如果在查询中使用了分组函数，任何不在分组函数中的列或表达式必须在group by子句中。因为分组函数是返回一行而其他列显示多行显示结果矛盾。

idle> select avg(sal) from emp ; 

AVG(SAL) 
---------- 
2073.21429 

idle> select deptno,avg(sal) from emp; 
select deptno,avg(sal) from emp 
* 
ERROR at line 1: 
ORA-00937: not a single-group group function 


idle> select deptno,avg(sal) from emp group by deptno ; 

DEPTNO AVG(SAL) 
---------- ---------- 
30 1566.66667 
20 2175 
10 2916.66667 

idle> select deptno,avg(sal) from emp group by deptno order by job; 
select deptno,avg(sal) from emp group by deptno order by job 
* 
ERROR at line 1: 
ORA-00979: not a GROUP BY expression

group by 的过滤

查出平均工资大于2000的部门 
idle> select deptno,avg(sal) avg from emp group by deptno where avg >2000; 
select deptno,avg(sal) avg from emp group by deptno where avg >2000 
* 
ERROR at line 1: 
ORA-00933: SQL command not properly ended

group by后不能再接where子句过滤，where过滤只能加到group by前端这样又不能满足要求，对分组后的过滤要使用having。

idle> select deptno,avg(sal) avg from emp group by deptno having avg(sal) >2000; 

DEPTNO AVG 
---------- ---------- 
20 2175 
10 2916.66667

分组函数的注意事项:

分组函数只能出现在select,order by,having,分析函数子句中
分组函数会忽略NULL 除了count(*)
分组函数中可以使用ALL或distinct;ALL是默认值,统计所有。
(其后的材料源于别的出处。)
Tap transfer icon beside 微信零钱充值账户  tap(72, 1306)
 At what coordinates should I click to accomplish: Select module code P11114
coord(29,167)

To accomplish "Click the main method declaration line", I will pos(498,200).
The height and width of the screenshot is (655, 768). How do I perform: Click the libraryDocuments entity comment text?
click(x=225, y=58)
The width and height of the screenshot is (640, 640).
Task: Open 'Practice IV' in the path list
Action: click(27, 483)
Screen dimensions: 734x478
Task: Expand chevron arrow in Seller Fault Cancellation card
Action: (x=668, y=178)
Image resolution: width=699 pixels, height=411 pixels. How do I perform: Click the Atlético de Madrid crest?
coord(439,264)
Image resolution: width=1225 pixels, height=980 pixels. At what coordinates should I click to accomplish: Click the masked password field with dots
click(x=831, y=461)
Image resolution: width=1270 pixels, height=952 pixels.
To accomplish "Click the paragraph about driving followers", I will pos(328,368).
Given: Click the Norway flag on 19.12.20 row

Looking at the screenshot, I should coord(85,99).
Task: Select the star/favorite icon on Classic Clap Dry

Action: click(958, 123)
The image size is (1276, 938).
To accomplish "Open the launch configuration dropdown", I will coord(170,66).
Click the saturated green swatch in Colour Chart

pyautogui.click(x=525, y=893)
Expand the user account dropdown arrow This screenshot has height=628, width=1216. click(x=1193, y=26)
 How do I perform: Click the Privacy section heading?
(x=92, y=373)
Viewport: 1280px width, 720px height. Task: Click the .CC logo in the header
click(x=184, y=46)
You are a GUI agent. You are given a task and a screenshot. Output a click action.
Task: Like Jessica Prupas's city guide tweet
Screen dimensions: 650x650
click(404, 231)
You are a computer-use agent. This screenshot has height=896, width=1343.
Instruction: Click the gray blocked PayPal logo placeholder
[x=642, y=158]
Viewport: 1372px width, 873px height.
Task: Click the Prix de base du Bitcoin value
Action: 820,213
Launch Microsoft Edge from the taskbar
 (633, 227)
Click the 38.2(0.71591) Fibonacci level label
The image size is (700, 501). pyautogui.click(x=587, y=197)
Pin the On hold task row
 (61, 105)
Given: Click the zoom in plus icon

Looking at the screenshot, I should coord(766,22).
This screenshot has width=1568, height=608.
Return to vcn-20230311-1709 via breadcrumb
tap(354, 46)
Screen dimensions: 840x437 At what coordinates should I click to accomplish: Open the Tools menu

加上distinct则只统计不同
如果选择的列里有普通列,表达式和分组列，那么普通列和表达式都必须出现在group by中。

如下操作:得到t5表中有部分行是重复的，找出重复的行

SQL> create table t5 as select * from emp; 

Table created. 

SQL> insert into t5 select * from emp where deptno=20; 

5 rows created. 

SQL> commit; 

Commit complete. 

SQL> 
查看： 
select count(ename),ename from t5 group by ename having COUNT(ENAME) !=1; 
删除： 不是函数，而是列名 
delete t5 where rowid in (select max(rowid) from t5 group by ename having count(ename)>1);

行转列

pivot（行专列）and unpivot（列转行）函数的使用

pivot（聚合函数 for 列名 in（类型）），其中 in(‘’) 中可以指定别名，in中还可以指定子查询，

比如 select distinct code from customers

SQL语句——08、聚集,分组,行转列

select * from (select name, nums from demo) pivot (sum(nums) for name in (‘苹果‘, ‘橘子‘, ‘葡萄‘, ‘芒果‘));

SQL语句——08、聚集,分组,行转列

select id , name, jidu, xiaoshou from Fruit unpivot (xiaoshou for jidu in (q1, q2, q3, q4) )

SQL语句——08、聚集,分组,行转列

注意：unpivot没有聚合函数，xiaoshou、jidu字段也是临时的变量

普通方式

create table t4(id int,name varchar2(10),subject varchar2(20),grade number); 
insert into t4 values(1,‘ZORRO‘,‘语文‘,70); 
insert into t4 values(2,‘ZORRO‘,‘数学‘,80); 
insert into t4 values(3,‘ZORRO‘,‘英语‘,75); 
insert into t4 values(4,‘SEKER‘,‘语文‘,65); 
insert into t4 values(5,‘SEKER‘,‘数学‘,75); 
insert into t4 values(6,‘SEKER‘,‘英语‘,60); 
insert into t4 values(7,‘BLUES‘,‘语文‘,60); 
insert into t4 values(8,‘BLUES‘,‘数学‘,90); 
insert into t4 values(9,‘PG‘,‘数学‘,80); 
insert into t4 values(10,‘PG‘,‘英语‘,90); 
commit; 

SQL> select * from t4; 

ID NAME SUBOBJECT GRADE 
---------- ---------- -------------------- ---------- 
1 ZORRO 语文 70 
2 ZORRO 数学 80 
3 ZORRO 英语 75 
4 SEKER 语文 65 
5 SEKER 数学 75 
6 SEKER 英语 60 
7 BLUES 语文 60 
8 BLUES 数学 90 
9 PG 数学 80 
10 PG 英语 90 

10 rows selected. 

SQL> select name,max(case subobject when ‘语文‘ then grade else 0 end) “语文”, 
                 max(case subobject when ‘数学‘ then grade else 0 end) "数学", 
                 max(case subobject when ‘英语‘ then grade else 0 end) "英语" 
       from t4 group by name; 


---------------------------- 
| name | 语文 | 数学| 英语| 
---------------------------- 
| zorro | 70 | 80 | 75 | 
---------------------------- 
| seker | 65 | 75 | 60 | 
---------------------------- 
| blues | 60 | 90 | 0 | 
---------------------------- 
| PG | 0 | 80 | 90 | 
----------------------------

SQL语句——08、聚集,分组,行转列